Setelah usai dan lulus menempuh pendidikan dan latihan,
terutama latihan kerohaniaan secara mendalam, Habib Ahmad ditugaskan oleh guru besarnya untuk berdakwah
dan mengajar di Makkah. Di kota kelahiran Nabi ini, beliau dicintai dan
dihormati segala lapisan masyarakat karena berusaha meneladani kehidupan
Rasulullah.
Tujuh tahun
mengajar di Makkah, Habib Ahmad kemudian kembali ke Hadramaut. Kemudian beliau merasa terpanggil untuk berdakwah ke Indonesia bersama para imigran yang sengaja
untuk berdagang di Indonesia.
Setibanya di Indonesia, beliau kemudian ke Pekalongan. Melihat keadaan kota itu
yang dinilai masih membutuhkan dukungan penyiaran Islam, maka tergeraklah hati
beliau untuk menetap di kota tersebut. Saat pertama menginjakkan kaki di kota Pekalongan, beliau melaksanakan tugas sebagai Imam di masjid Wakaf
yang terletak di kampung Arab (sekarang Jl. Surabaya). Kemudian beliau
membangun dan memperluas masjid tersebut.

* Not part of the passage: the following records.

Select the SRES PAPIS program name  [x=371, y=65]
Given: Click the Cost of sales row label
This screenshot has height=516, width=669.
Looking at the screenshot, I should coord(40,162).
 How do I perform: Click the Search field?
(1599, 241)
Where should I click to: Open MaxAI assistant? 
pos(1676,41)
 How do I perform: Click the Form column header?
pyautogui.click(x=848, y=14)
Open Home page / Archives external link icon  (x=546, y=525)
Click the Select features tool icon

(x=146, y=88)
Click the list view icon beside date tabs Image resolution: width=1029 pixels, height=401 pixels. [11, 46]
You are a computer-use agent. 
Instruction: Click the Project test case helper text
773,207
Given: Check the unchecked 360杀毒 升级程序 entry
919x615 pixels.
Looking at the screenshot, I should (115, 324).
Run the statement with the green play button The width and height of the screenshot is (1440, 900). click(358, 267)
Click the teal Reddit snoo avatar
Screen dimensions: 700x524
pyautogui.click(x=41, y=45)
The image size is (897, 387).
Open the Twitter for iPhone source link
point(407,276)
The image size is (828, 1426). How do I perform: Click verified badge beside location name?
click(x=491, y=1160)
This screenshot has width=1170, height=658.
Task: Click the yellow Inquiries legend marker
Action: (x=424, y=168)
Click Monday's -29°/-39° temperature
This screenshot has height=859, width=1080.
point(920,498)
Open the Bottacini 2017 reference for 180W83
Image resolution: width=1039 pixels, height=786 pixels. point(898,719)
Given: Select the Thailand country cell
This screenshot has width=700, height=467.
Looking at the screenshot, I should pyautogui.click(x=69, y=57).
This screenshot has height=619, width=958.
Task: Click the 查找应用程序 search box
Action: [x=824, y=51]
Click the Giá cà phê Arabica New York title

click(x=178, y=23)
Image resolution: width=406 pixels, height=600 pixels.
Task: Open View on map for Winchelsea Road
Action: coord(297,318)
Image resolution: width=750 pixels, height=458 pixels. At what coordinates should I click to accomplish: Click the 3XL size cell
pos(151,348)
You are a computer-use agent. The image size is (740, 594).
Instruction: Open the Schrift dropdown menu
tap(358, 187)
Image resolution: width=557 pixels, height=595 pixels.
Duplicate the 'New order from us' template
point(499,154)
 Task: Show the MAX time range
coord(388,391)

Di samping menjadi imam, di masjid, Habib Ahmad juga mengajar membaca Al-Quran dan kitab-kitab
Islam, serta memakmurkan masjid dengan bacaan maulid Diba’, Barzanji, wirid dan
hizib di waktu-waktu tertentu. Beliau juga dikenal sebagai seorang hafidz
(penghafal Al-Quran).
Melihat suasana pendidikan agama pada waktu itu yang sangat sederhana, maka Habib Ahmad tergerak untuk mendirikan Madrasah Salafiyah yang letaknya berseberangan dengan masjid Wakaf. Begitu pesatnya kemajuan Madrasah Salafiyah pada waktu itu, hingga menghasilkan banyak ulama. Madrasah yang didirikan lebih dari satu abad ini, menurut Habib Abdullah Bagir, merupakan perintis sekolah-sekolah Islam modern yang kemudian berkembang pesat di kota-kota lain.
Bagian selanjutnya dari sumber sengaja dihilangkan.